PDA

View Full Version : Regression Analysis


Dave Schwartz
01-08-2007, 01:07 PM
If I have two tables of rankings and I want to know which has the "smoother fit" what regression approach should I use?

Or is that even the right approach?


Dave
(Who has less interest in statistics and more in how to make a cyber cockroach.)

Greyfox
01-08-2007, 01:43 PM
I'm not a statistician, but if memory serves me right,
a statistician might ask:
1. Are you ranking different variables or one variable? (i.e. in each list of rankings are there big apples, medium apples, and small apples versus
big apples, big oranges, big pears, medium apples.....etc.)
2. what are you trying to "fit" your predictors to?

Dave Schwartz
01-08-2007, 02:17 PM
LOL

You guys sure know how to complicate a simple question (but thank you for taking the time to reply at all).

And it is amazing what one can find in a Google search. While awaiting a simple answer I found what I was looking for and wrote the code to implement it.

I have an IV Table based upon rankings. I simply want to smooth the line because I think it will produce a better answer than the unsmoothed.



Dave

garyoz
01-08-2007, 02:23 PM
Dave, regression analysis theoretically requires ratio level data. You have ordinal (or maybe interval--depending on your assumptions of distribution of your rankings) level data (hierarchy of data levels: nominal, ordinal, interval, ratio). Ratio level requires a zero point. Can you use raw figures in the analysis?

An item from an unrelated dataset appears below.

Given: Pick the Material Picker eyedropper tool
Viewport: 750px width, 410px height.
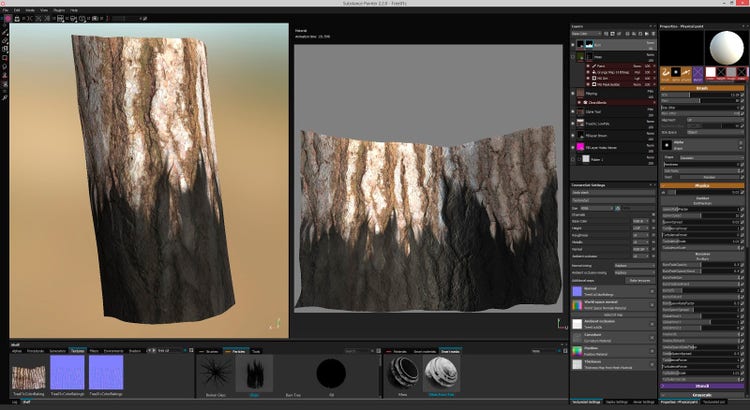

Regression is really just an exercise in matrix algebra. One solution to using categorical level data is to use dummy variables (1=yes variable present, 2=no variable not present). But it works only for dichotomous categories (gender 1=male 0=not male, etc.) The 0 value drops the "not" category out of the model and you can measure for the effect and significance of one value of the dichotomous variable.

Also you would need to regress against (dependent variable) the probability of winning in the form of a logistic regression function, an S-shaped curve.

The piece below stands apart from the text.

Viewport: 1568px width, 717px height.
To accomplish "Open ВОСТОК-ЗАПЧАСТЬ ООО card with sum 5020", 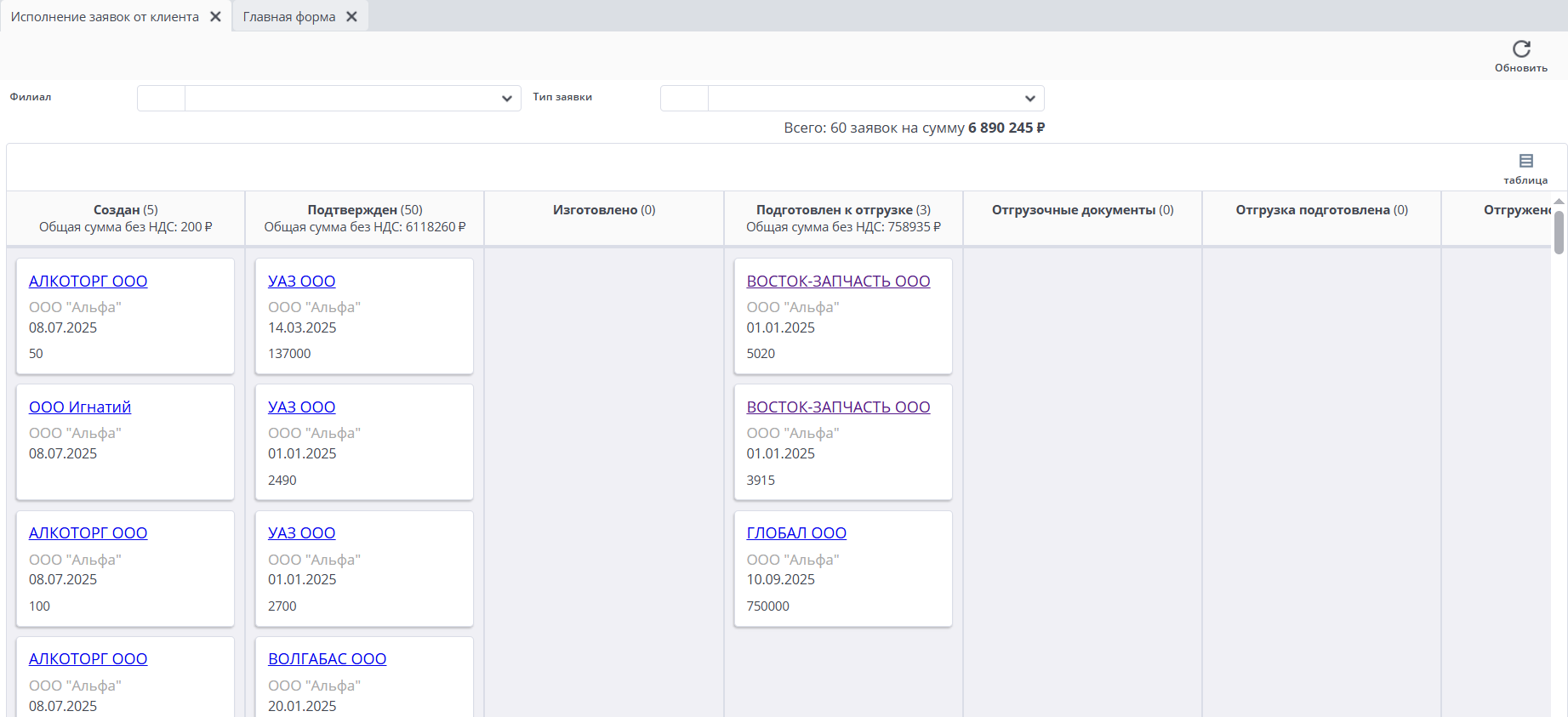I will [x=838, y=282].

Glad you found a simple solution

formula_2002
01-08-2007, 02:58 PM
It's a good question, one I have oftened tried to answer by using emperical data. I use incremental odds analysis wrt rank1...n, increments odds analysis wrt rank2....n and then incremental odds of all rank combinations where the yield in all cases is a flat bet roi and actual wins/expected wins.
It's grunt work, but with the tools we have today (computer programing) its do-able for more of us.

Joe M

formula_2002
01-08-2007, 02:59 PM
LOL

You guys sure know how to complicate a simple question (but thank you for taking the time to reply at all).

And it is amazing what one can find in a Google search. While awaiting a simple answer I found what I was looking for and wrote the code to implement it.

I have an IV Table based upon rankings. I simply want to smooth the line because I think it will produce a better answer than the unsmoothed.



Dave


Dave send the google site along to me. I want to see what makes you happy. ;)

ryesteve
01-08-2007, 03:12 PM
I have an IV Table based upon rankings. I simply want to smooth the line because I think it will produce a better answer than the unsmoothed.
Ah, that makes sense. From your original post, I had a hard time grasping what exactly you were looking for.

Dave Schwartz
01-08-2007, 04:07 PM
Joe,

First, an apology. One does not ask for help and then criticize the guy who asked for more information before providing the help. That was unkind of me.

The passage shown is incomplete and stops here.